Spider : une partie commentée

Une partie de Spider suivie de la donne jusqu'à la fin, coup par coup, avec la raison de chaque choix.

La donne

Voici le Spider à deux couleurs, pique et cœur, avec 104 cartes. Dix colonnes sont distribuées : six cartes dans chacune des quatre premières et cinq dans les autres, seule la dernière étant visible. Les cinquante autres cartes forment le talon. Les cartes visibles ici sont 7♠, 8♥, R♠, 6♠, 8♠, 5♥, D♥, 9♥, 7♥ et V♠.

N'importe quelle carte peut aller sur une carte d'une valeur supérieure, quelle que soit sa couleur. Mais seule une séquence d'une seule couleur se déplace d'un bloc : à chaque coup, la question n'est donc pas seulement de savoir si la carte va, mais si elle est dans la couleur.

Construire dans la couleur

Le 7♠ de la colonne 1 pourrait aller sur le 8♥ ou sur le 8♠. Il va sur le 8♠, car pique sur pique forme une séquence qu'on pourra déplacer plus tard. La colonne 1 retourne 6♥. Puis le 6♠ de la colonne 4 les rejoint — la colonne 5 est maintenant 8♠ 7♠ 6♠ — et la colonne 4 retourne 10♠.

Le 5♥ de la colonne 6 va sur le 6♥ de la colonne 1 plutôt que sur le 6♠, pour la même raison, et la colonne 6 retourne 9♠, qui va directement sur le 10♠. La colonne 6 montre alors 3♥.

D'autres séquences, et un coup hors couleur

Le 8♥ de la colonne 2 va sur le 9♥ de la colonne 8 et retourne 4♠, et le 7♥ de la colonne 9 le suit et retourne V♥. La colonne 8 est maintenant 9♥ 8♥ 7♥, tout en cœur.

Vient un choix plus difficile : la D♥ de la colonne 7 sur le R♠ est un coup hors couleur. Il retourne une carte, et ici cette carte est la D♠ — qui serait allée sur le roi dans la couleur. C'est le prix d'un coup hors couleur. Le V♠ de la colonne 10 va sur la D♠ et retourne 10♥, et le 10♥ va sur le V♥ de la colonne 9 et retourne 2♠. Ensuite, 10♠ 9♠ de la colonne 4 peuvent aller ensemble sur le V♠, puisque ce sont deux piques, et la colonne 4 retourne 4♥.

Des séquences mélangées

Le 4♠ de la colonne 2 ne peut aller que sur le 5♥, hors couleur, mais il retourne une carte, et en début de partie c'est ce qui compte le plus.
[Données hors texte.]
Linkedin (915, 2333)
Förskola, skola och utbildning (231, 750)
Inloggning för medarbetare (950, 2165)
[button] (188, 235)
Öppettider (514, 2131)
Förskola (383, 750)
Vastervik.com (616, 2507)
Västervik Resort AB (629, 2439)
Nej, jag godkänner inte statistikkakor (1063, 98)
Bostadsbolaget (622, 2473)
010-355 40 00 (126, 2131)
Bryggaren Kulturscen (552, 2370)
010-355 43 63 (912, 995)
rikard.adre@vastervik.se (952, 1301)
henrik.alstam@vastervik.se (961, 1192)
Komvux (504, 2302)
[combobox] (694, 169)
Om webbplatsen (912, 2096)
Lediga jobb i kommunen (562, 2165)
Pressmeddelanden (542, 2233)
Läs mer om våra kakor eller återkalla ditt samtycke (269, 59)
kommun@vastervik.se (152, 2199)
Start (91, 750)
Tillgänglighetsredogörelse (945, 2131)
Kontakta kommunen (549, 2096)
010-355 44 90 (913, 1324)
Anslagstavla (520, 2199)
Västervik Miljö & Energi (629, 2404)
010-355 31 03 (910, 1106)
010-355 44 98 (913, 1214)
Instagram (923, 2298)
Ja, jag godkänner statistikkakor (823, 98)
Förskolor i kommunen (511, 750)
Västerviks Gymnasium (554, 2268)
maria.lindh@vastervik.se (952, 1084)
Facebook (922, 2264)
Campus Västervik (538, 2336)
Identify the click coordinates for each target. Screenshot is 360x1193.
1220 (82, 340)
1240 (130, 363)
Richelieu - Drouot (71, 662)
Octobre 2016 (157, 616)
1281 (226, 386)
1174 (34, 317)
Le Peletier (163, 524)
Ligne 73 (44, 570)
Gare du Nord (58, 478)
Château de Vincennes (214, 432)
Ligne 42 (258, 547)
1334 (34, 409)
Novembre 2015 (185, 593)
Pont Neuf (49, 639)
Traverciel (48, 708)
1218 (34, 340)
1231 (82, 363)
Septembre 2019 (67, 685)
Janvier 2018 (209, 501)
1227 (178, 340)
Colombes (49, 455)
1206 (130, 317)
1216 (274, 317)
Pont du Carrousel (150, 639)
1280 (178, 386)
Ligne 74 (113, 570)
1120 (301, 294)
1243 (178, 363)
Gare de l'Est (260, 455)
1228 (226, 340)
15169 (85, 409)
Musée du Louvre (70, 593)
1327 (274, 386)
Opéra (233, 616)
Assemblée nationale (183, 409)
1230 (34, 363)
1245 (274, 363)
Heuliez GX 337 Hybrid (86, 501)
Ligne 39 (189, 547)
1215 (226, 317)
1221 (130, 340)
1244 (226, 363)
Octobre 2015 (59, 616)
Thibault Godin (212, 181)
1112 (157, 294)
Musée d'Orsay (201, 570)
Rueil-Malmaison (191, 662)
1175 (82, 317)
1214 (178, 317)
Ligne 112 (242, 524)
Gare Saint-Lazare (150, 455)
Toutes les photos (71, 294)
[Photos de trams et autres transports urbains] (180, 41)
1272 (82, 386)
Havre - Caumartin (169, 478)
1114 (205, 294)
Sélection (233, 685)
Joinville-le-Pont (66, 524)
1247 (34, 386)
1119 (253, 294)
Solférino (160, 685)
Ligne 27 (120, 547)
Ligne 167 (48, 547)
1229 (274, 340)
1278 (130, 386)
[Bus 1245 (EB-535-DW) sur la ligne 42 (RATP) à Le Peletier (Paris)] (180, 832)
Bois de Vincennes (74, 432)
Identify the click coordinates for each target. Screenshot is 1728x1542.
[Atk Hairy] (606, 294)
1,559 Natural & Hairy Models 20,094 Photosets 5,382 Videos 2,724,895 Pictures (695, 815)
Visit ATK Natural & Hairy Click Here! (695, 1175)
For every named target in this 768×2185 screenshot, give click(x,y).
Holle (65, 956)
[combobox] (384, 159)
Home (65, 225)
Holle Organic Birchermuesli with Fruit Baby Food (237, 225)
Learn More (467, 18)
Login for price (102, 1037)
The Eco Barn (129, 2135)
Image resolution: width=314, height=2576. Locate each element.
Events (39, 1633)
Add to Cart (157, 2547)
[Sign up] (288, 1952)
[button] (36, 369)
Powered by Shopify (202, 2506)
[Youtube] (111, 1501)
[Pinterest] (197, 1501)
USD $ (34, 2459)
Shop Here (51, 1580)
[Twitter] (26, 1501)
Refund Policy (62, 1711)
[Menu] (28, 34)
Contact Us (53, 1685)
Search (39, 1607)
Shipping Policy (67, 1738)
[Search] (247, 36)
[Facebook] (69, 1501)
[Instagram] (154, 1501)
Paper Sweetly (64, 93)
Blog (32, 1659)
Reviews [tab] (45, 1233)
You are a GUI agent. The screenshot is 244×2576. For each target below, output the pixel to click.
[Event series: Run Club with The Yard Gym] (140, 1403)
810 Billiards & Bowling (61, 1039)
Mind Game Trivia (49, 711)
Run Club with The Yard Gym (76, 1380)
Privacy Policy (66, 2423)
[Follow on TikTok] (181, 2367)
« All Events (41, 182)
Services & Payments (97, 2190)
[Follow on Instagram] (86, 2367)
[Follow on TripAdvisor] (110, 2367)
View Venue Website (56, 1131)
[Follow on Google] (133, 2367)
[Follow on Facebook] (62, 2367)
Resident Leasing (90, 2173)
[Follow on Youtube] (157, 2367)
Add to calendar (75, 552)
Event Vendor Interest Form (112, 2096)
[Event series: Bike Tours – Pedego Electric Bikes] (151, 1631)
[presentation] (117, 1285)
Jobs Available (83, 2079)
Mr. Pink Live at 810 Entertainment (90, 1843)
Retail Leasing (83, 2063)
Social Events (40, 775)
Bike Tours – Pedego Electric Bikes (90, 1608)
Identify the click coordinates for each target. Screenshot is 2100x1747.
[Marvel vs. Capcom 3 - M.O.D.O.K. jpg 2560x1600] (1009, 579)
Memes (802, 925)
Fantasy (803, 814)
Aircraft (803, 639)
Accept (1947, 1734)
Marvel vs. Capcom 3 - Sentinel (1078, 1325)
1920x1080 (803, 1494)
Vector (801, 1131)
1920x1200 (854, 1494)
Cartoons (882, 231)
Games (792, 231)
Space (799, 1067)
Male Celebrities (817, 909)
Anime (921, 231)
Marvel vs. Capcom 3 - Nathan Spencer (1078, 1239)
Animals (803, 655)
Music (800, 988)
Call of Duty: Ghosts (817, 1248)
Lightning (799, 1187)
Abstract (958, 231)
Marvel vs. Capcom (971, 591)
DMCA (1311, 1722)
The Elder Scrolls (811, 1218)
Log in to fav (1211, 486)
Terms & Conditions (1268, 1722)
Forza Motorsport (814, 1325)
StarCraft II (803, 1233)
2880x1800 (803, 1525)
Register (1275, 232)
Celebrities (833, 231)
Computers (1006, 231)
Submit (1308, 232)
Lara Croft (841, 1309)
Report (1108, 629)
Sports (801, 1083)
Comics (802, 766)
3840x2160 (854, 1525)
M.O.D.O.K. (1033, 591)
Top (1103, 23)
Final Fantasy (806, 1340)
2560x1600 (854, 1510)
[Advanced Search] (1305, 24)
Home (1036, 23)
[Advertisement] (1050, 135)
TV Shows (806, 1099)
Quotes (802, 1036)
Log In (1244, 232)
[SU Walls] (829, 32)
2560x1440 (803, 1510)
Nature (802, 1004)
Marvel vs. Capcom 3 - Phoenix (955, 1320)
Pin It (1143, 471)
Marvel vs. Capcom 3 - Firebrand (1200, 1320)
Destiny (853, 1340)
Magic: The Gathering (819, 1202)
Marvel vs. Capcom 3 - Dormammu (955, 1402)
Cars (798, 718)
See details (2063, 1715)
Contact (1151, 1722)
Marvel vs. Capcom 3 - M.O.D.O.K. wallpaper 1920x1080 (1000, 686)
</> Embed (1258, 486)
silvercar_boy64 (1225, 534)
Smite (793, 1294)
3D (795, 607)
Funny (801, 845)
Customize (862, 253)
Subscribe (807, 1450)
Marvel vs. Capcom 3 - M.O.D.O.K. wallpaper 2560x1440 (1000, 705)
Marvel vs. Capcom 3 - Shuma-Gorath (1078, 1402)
La colonne 2 montre 3♠, qui va sur le 4♠ dans la couleur, puis A♥. La colonne 1 est maintenant 6♥ 5♥ 4♠ 3♠. Les deux piques du bout peuvent se déplacer ensemble, mais pas toute la séquence, qui change de couleur au milieu.

Le 2♠ de la colonne 10 va sur le 3♠ et retourne 5♠, et le 5♠ va sur le 6♠ de la colonne 5 et retourne R♥ — la dernière carte de la colonne 10. Un roi sans rien dessous est un bon départ pour une nouvelle séquence.

Distribuer le talon

Quand il ne reste plus rien d'utile à faire, vous distribuez : une carte du talon tombe face visible sur chacune des dix colonnes. Ce n'est permis que si aucune colonne n'est vide, c'est pourquoi il vaut mieux distribuer avant d'en vider une plutôt qu'après. Le talon permet cinq distributions de ce genre.

Les nouvelles cartes recouvrent certaines de vos séquences, et le travail recommence : construire dans la couleur, retourner les cartes cachées, et n'utiliser les coups hors couleur que lorsqu'ils découvrent quelque chose.

Terminer une séquence

Bien plus tard, une colonne se termine par une séquence de piques du roi jusqu'au deux. Dès que l'A♠ s'y pose, les treize cartes sont complètes et le site retire la séquence de la table.

Huit séquences comme celle-là — quatre à pique et quatre à cœur — gagnent la donne. La table les compte au fur et à mesure.